→ COMPLETE THE FOLLOWING:
1. In the passage on Zechariah, Elizabeth, and Mary, recast the paragraph beginning "Zechariah and Elizabeth lived" as a short bulleted list that keeps its main facts.
2. Resume the passage on Zechariah, Elizabeth, and Mary from where it stops, carrying on after its last sentence.

→ DOCUMENT EXCERPT:
>> begin
Zechariah and Elizabeth lived, according to Luke, in a city of Judea “in the hill country.” We may think in terms of priestly dachas in the country, and we may also
think of priests being associated with “wilderness camps” such as are described in the Dead Sea Scrolls “Community Rule” and Damascus Document.
Luke 1:36 says that Mary, Jesus’s mother, was a “kinswoman” (Greek syngenis) of Elizabeth; she is also called a “handmaid to the Lord.” “Handmaid” is a translation of the Greek doulē. It means a female slave, one sold into the service of God; the temple owned her. It was not unusual for virgin daughters of pious parents with temple links to be “dedicated” to temple service. Temple priests could find their wives from the ranks of the dedicated Temple slave girls. Note the ordinances for priests in Ezekiel 44:22:
Neither shall they [priests in the Temple] take for their wives a widow, nor her that is put away: but they shall take virgins of the seed of the house of Israel, or a widow that had a priest before.
Once the girls had “known” a man, their freedom from slavery to the temple organization would be redeemed; they would then be rededicated to their husbands.
>> end
→ DATA EXCERPTS:
>> begin
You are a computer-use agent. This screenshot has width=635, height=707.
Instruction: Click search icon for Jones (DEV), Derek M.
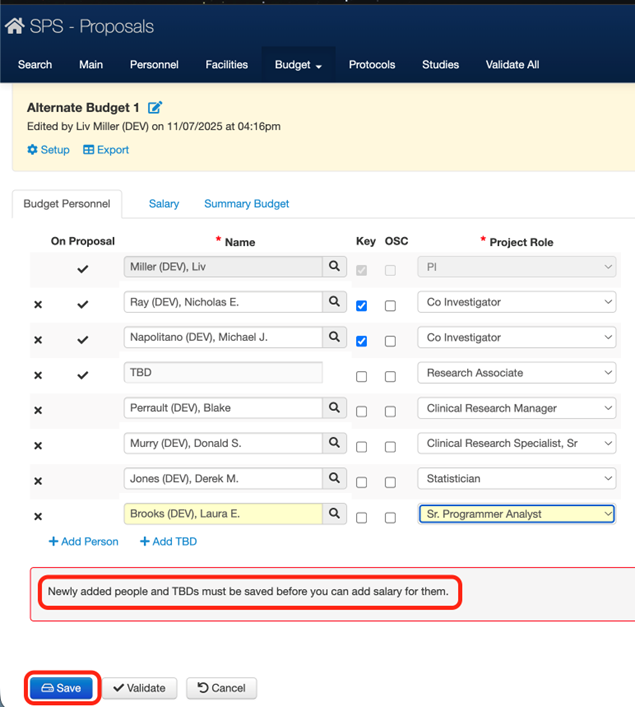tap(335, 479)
>> end
>> begin
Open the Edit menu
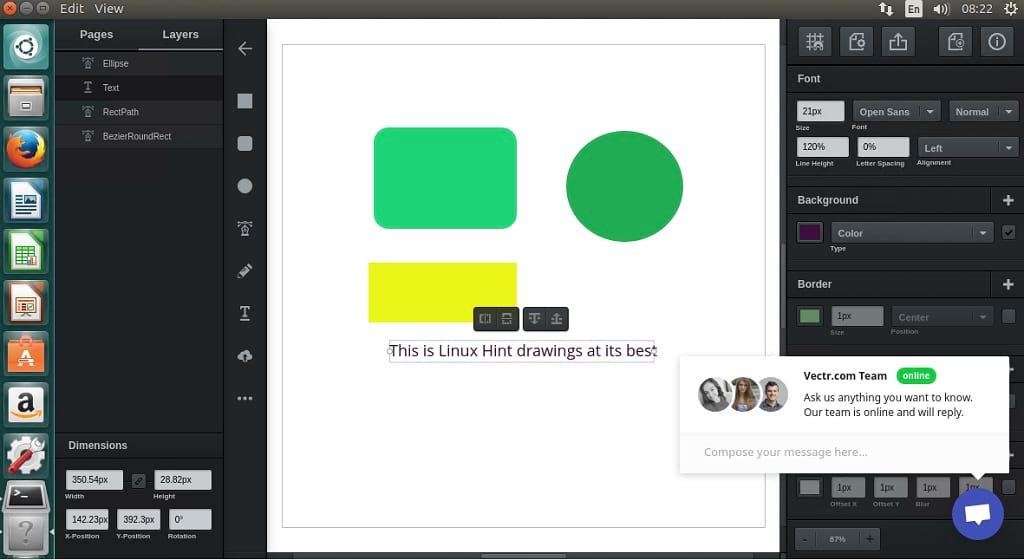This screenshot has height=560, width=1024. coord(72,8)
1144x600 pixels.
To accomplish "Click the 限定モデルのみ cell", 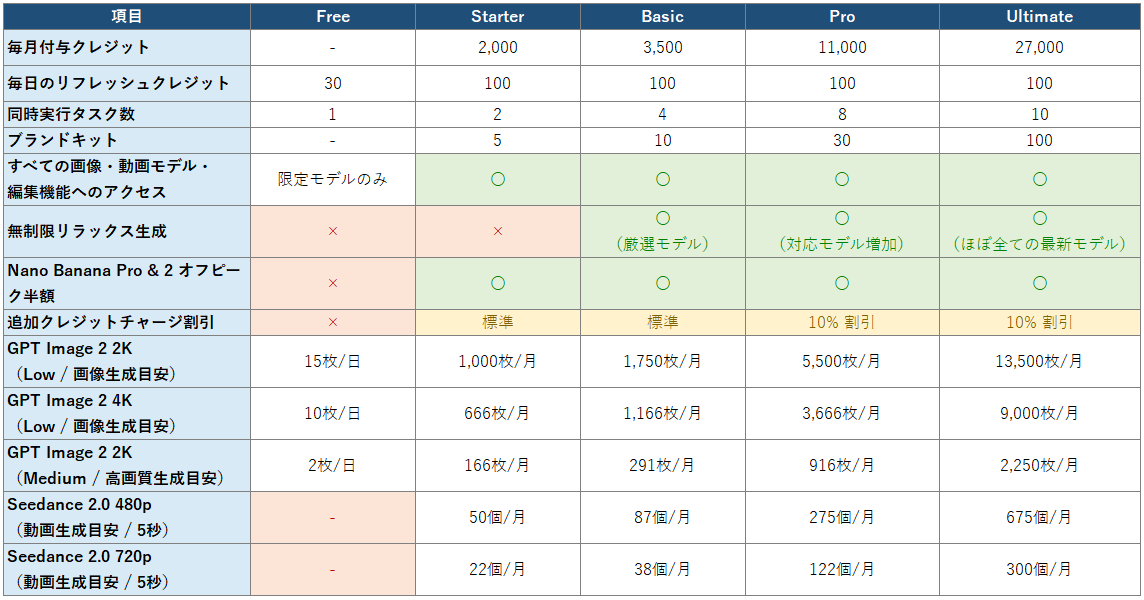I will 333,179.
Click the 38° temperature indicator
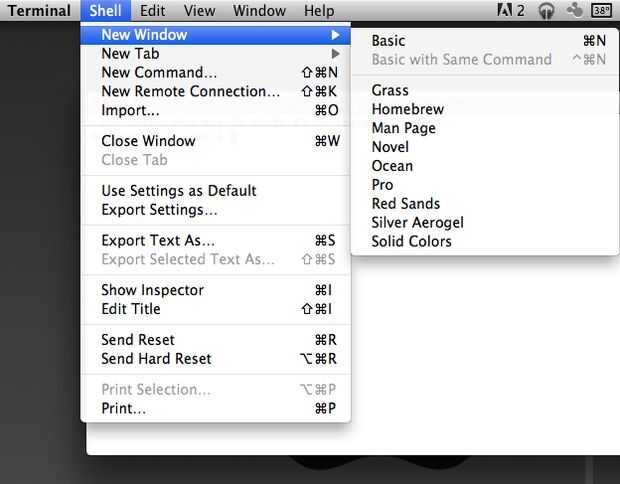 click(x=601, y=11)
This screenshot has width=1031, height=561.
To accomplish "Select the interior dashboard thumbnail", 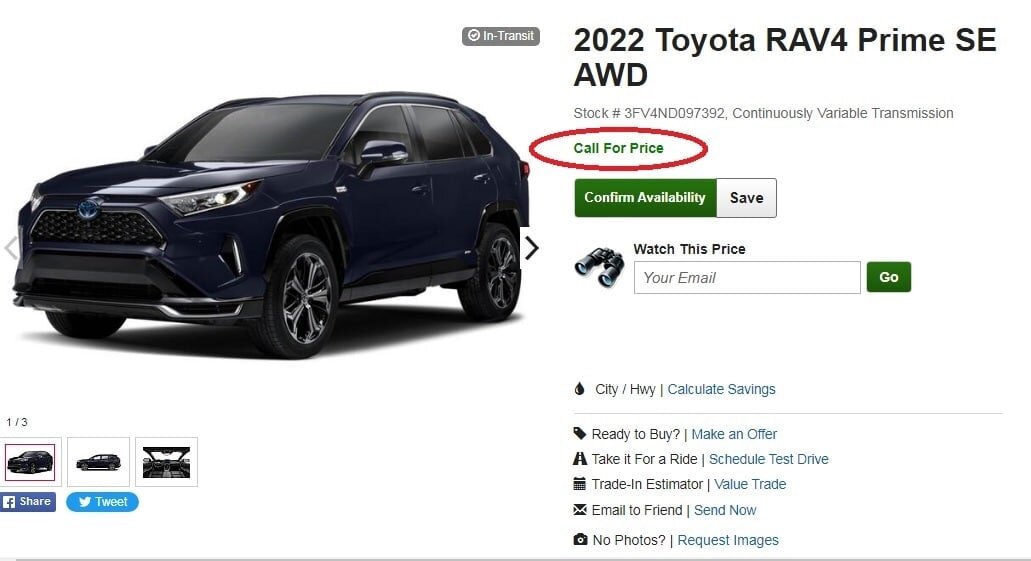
>> end
→ ANSWERS FOR THE EXERCISE:
1.
- According to Luke, Zechariah and Elizabeth lived in a city of Judea "in the hill country."
- This may point to priestly dachas in the country.
- It may also point to priests associated with "wilderness camps," like those described in the Dead Sea Scrolls "Community Rule" and Damascus Document.

2.
Temple services were dominated by twenty-four groups of priests. Each group served twice a year for a week at a time. As there were so many priests, lots were drawn for morning and evening sacrifices. The most coveted lot permitted the winner to burn incense in the Temple. The rising fumes signified the people’s prayers rising to God. It was supposed to be performed but once in a priest’s lifetime. Since many never got the opportunity, the story Luke tells of Zechariah’s special day packs punch. This was the height of Zechariah’s life as a priest, and he could look forward to crowning it by making a special blessing for the people. But according to Luke, when Zechariah emerged, he found himself struck dumb. He had witnessed God’s messenger, Gabriel.
Luke had some authentic knowledge of temple management. Zechariah’s belonging to the priestly “division of Abijah” is based on fact. Abijah means “my father is Yahweh.” Fragmentary manuscripts from the Dead Sea Scrolls dated some time in the late first century BCE include details of the six-year rotation of priestly courses, all of the divisions under the biblical names given in 1 Chronicles 24:10. These were written within decades of the time when Luke’s account of a priest of the Abijah division should be set.
Luke’s source-knowledge of the temple system may even extend to a hidden riddle. According to the account in Chronicles, composed about 300 BCE, Abijah was descended from Eleazar, the son of Aaron, a chief of one of the twenty-four orders into which the priesthood was divided by David. Abijah received the eighth lot. The ninth lot went to Jeshuah. Jeshuah is of course the name we know better as Jesus, meaning “God is salvation.” So, the choice of Abijah in Luke’s text may have involved the idea that a new, spectacular course of priesthood was about to follow: that of Jesus, the next child born in Luke. That is to say, a cataclysmically new priestly order was about to happen.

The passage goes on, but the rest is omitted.